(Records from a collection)
⁂
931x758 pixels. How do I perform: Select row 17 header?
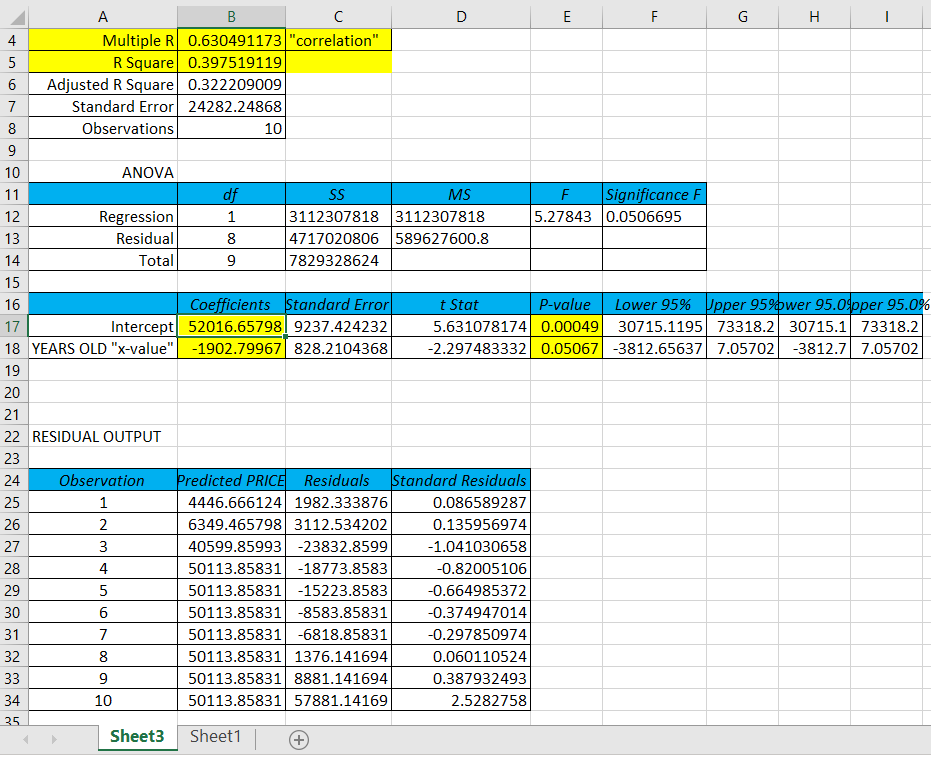pyautogui.click(x=12, y=327)
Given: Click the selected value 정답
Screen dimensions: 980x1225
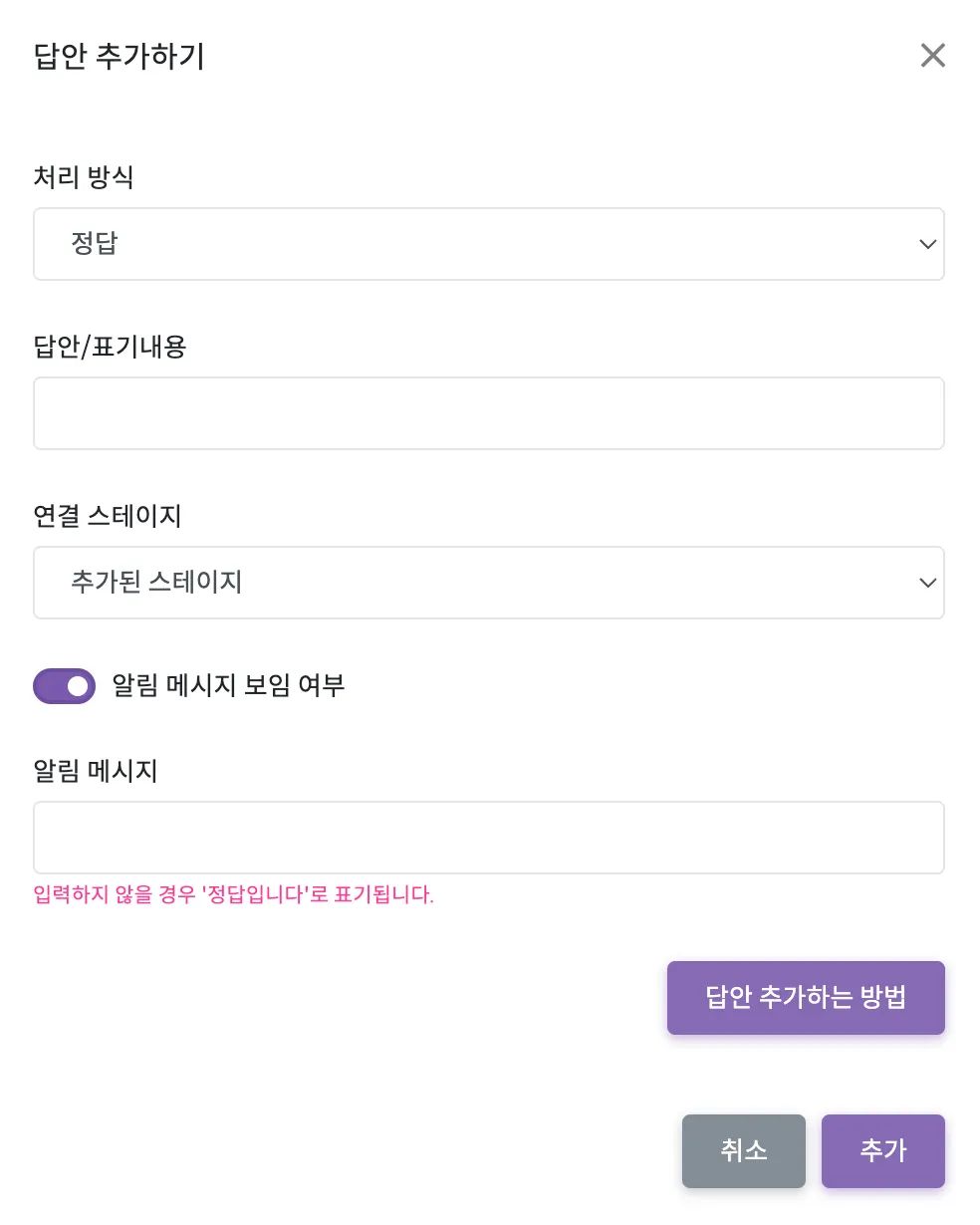Looking at the screenshot, I should coord(95,244).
⁂
Only the lines from the one containing "Given: Click the selected value 정답" through the last line of the data may appear in the answer, each given again exactly and with pictures left out.

Given: Click the selected value 정답
Screen dimensions: 980x1225
Looking at the screenshot, I should coord(95,244).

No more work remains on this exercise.